One day I was talking with my editor over at Random House about the sorts of manuscripts that come flooding into her slush pile. I asked what was one of the biggest problems a manuscript can have. Her immediate response: the writer’s voice. She knew she could use her editorial skills to adjust problems with things like pacing, structure, dialogue, plotting. But if there was something wrong with the writer’s voice, there wasn’t anything she could do about it.
Just one day later I found myself in a similar conversation with my agent. And her answer was the same. If the writer’s voice is off, that’s something no one can fix.
So the writer’s voice is obviously terribly important. If the reader hates the personality behind the written words, a personality that surely comes through in the way an author expresses herself, then they are not going to want to hang out with that author throughout an entire novel.
But you gotta be who you are, don’t you?

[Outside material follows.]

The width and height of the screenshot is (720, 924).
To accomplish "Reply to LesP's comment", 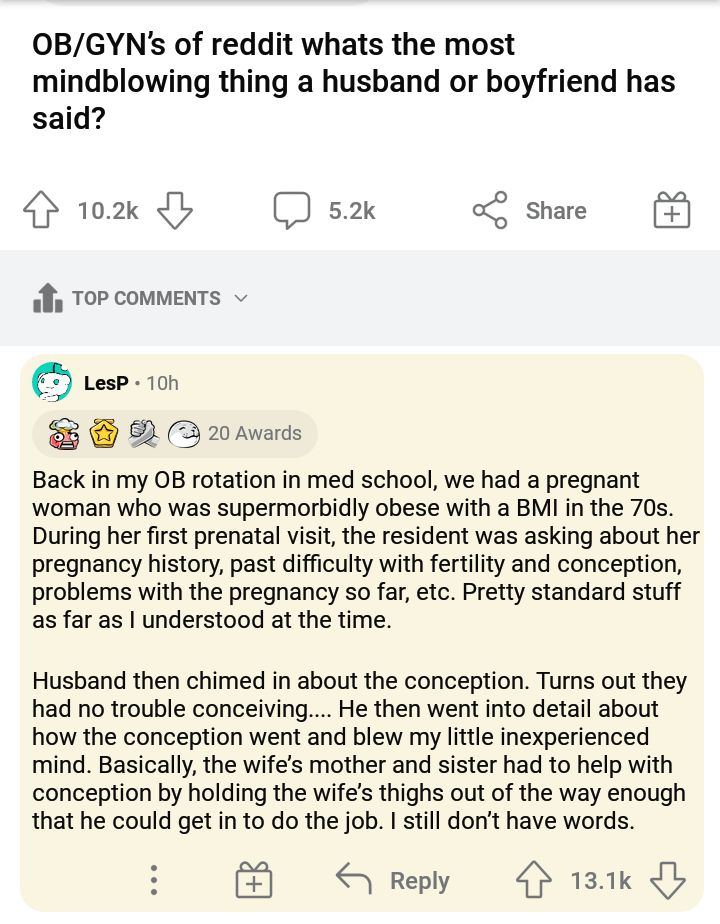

If your style is sarcastic or playful or intense or passionate or ironic, then so be it. The good news is that writing is a very subjective business, and surely someone will identify with you and embrace your voice in a work. The bad news is that writing is a very subjective business, and surely someone will be turned off by your voice…and that person may be an editor or an agent.
Aside from being a voice that turns a reader off, how can a voice have “something wrong” with it? It can be inconsistent, so that it feels like you have multiple personalities. Or it can be so over-the-top that it overwhelms a work and gets in the way of the story – like if your voice is unduly pompous, or obnoxiously funny in that you-are-so-not-funny way. Another problem is if the voice is obviously not your own.
I started out like most young writers imitating the voices of writers I loved. T.H. White. John Steinbeck. Ann Tyler. I couldn’t help it. I was surrounded with their works, their words filled my head, and I didn’t really get that it was more important to be me. Truthfully, I didn’t fully know who I was yet.
I became most successful when I started seeing things through my own eyes, and when I started using my own language and my own quirky tone. I think this is tied into confidence. At least it was for me.
When an author believes they have something worth saying, and a point of view worth sharing, it comes through. Readers join in for the ride and feel the authority behind the writer’s voice. It makes them think, even when reading the most bizarre of tales, that there is something real about it all.
And it makes agents and editors believe they have something in their hands worth championing.